The lack of resources is undoubtedly a handicap, but not the whole story. Everything is taught from a textbook, including ICT and science, or copied from the blackboard. The children don’t share their ideas, nor do the teachers work with groups of children or individuals. In fact the structure of the day sometimes seems to be more about the teacher getting her marking done than about learning. A lot of time is wasted and as long as the children are seated and quiet, the teacher seems happy for them to do nothing.  This is particularly true after lunch, and in one class I observed, the teacher was getting more and more cross as the noise level inevitably rose after half an hour of drift and inactivity. Not the teachers’ fault – they have very few, if any, professional development opportunities.
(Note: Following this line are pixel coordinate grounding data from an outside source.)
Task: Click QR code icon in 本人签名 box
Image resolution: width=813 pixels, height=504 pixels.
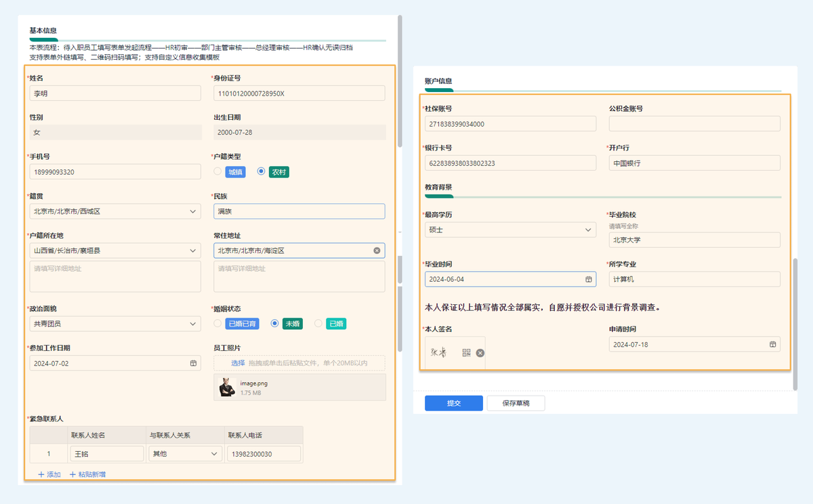Action: coord(466,353)
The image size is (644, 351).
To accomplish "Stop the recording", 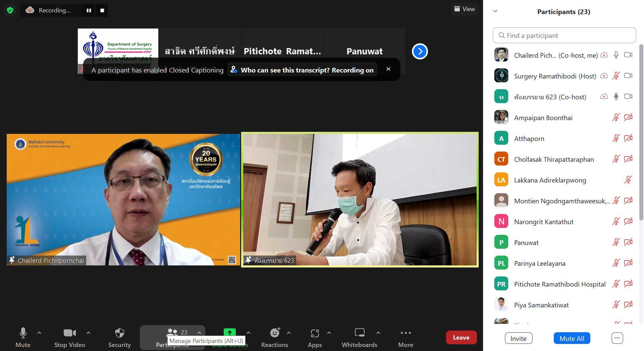I will [102, 10].
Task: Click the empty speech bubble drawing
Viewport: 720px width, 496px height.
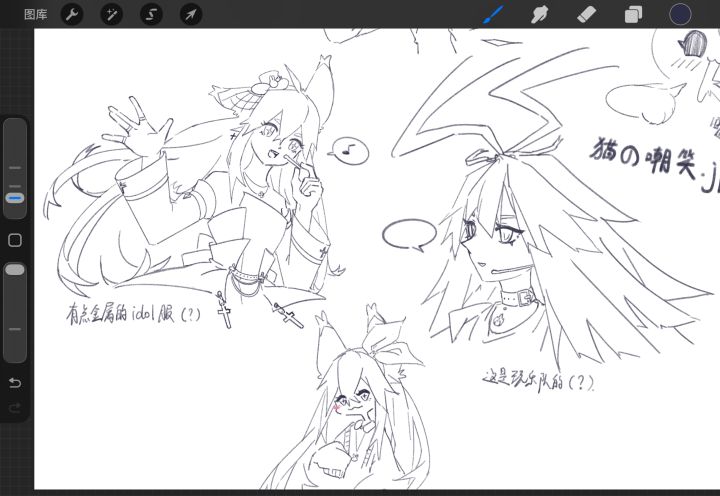Action: [409, 235]
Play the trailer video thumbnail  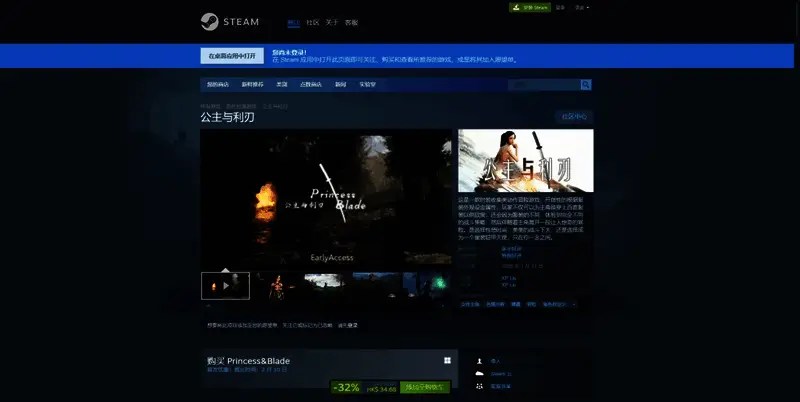point(225,285)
More widely, issues such as local management also have a negative impact. For instance, the school we were working had class sizes between 10 and 20. Other colleagues at other schools reported children being taught in classes of 80. Local place planning required. Meanwhile, the collection of data by area supervisors recording meaningless written tasks that all the children undertake (whether they understand them or not) also hinders the opportunities for teachers to develop their practice. The teachers know this and they gave the regional director of schools a hard time about this at a meeting we all attended at the end of the week. The net result of this is that the Ghanaian children are around 3-4 years behind.

And that was where we left them. We shared some good practice, and we met some excellent teachers, but the scale of the task; economically, organisationally, educationally seemed so vast as to be almost hopeless. But I would go back at the drop of a hat. It remains, and will always remain, the most extraordinary, life-changing, immense experience of my professional life.